Case Study: Direction-Setting Process for a Community-based Organization
Swinging the Compass! An organization needed a renewed sense of direction. It ended up with a clear sense of its purpose – both for staff and board and to share with the outside world.
The organization was justifiably proud of its history in the community, serving as the voice of local business interests for over 110 years. However, this volunteer-driven organization found itself with little wind in its sails. The board was having trouble retaining part-time administrative help, and there were few clear benefits to paid membership, which constituted its economic engine. Members were weary of board meetings that seemed to have more minutiae (where should we hang holiday decorations?) than meaning. They had recently bid to be absorbed by a larger and more powerful community based organization, but the other organization wasn’t clear there was enough added value to justify the effort. They were asked to conduct a capacity assessment and strategic planning process before any final decision.
Board members came to the Bayer Center requesting help in refocusing on their mission, vision, and in increasing community engagement.
No organization exists in isolation, so the Bayer Center frequently begins with an assessment or “environmental scan”. This process helps a group step out of the immediate presenting issues (how can we develop enough value to be a good candidate for merging?) into a clearer view of the whole picture. Through interviews and document review, Bayer Center consultants collected information that would help the organization see itself and the current community context.

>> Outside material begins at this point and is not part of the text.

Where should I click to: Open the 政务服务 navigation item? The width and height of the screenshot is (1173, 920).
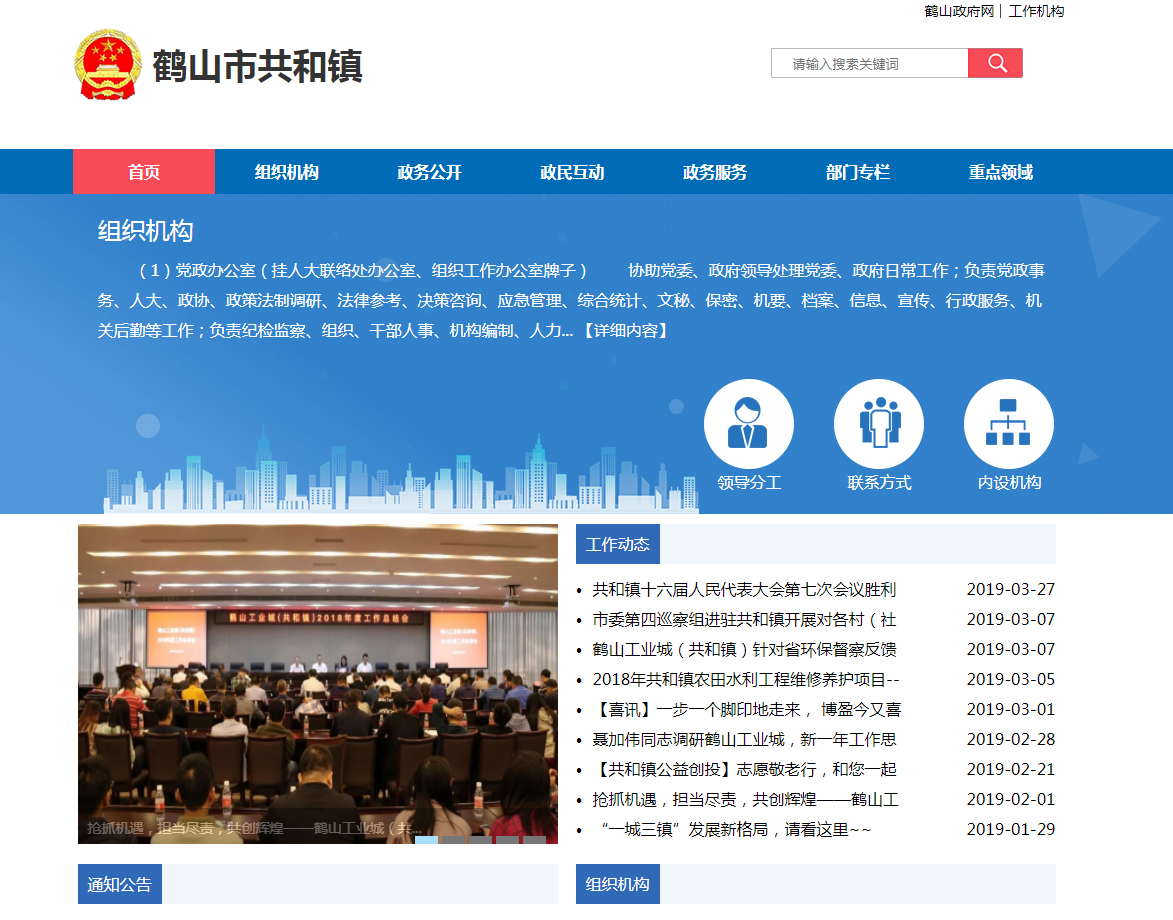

With that picture at their fingertips, board members could determine how to chart the course ahead. The Bayer Center facilitated three meetings with board members. The first allowed time to absorb information on the context, and the second was an opportunity to build on that information and generate a new mission and vision statement that captured their hopes and excitement for the work. These meetings helped define what the dedicated but exhausted group was not going to take on or discuss. During the third meeting, members identified three areas of focus and specific goals for their work.
Many boards, especially those with fresh talent, struggle to understand their roles as board members. In volunteer-led organizations board members often take on the work of the organization, which frequently increases role confusion. The meetings included exploration of board composition and responsibilities for a board in that kind of organization, sharing tools that would make it easier to develop agendas and keep meetings on a productive tack.
During the course of the meetings, the organization realized their mission had significant differences from the organization with whom they’d originally hoped to merge. The question shifted from “how do we rebuild ourselves as a candidate for merging?” to “what are our own organizational strengths and goals for the next era?”
Confident in its new mission and focused on a narrower area of impact, the organization has updated its programs, membership benefits and website, which now clearly reflects the value of paid membership, as well as newly-developed membership levels.
Feedback from a board member involved with the engagement concluded, “The Bayer Center helped us stay focused on our mission and primary goals.” With that direction determined, the organization has come out of the doldrums and is on its way.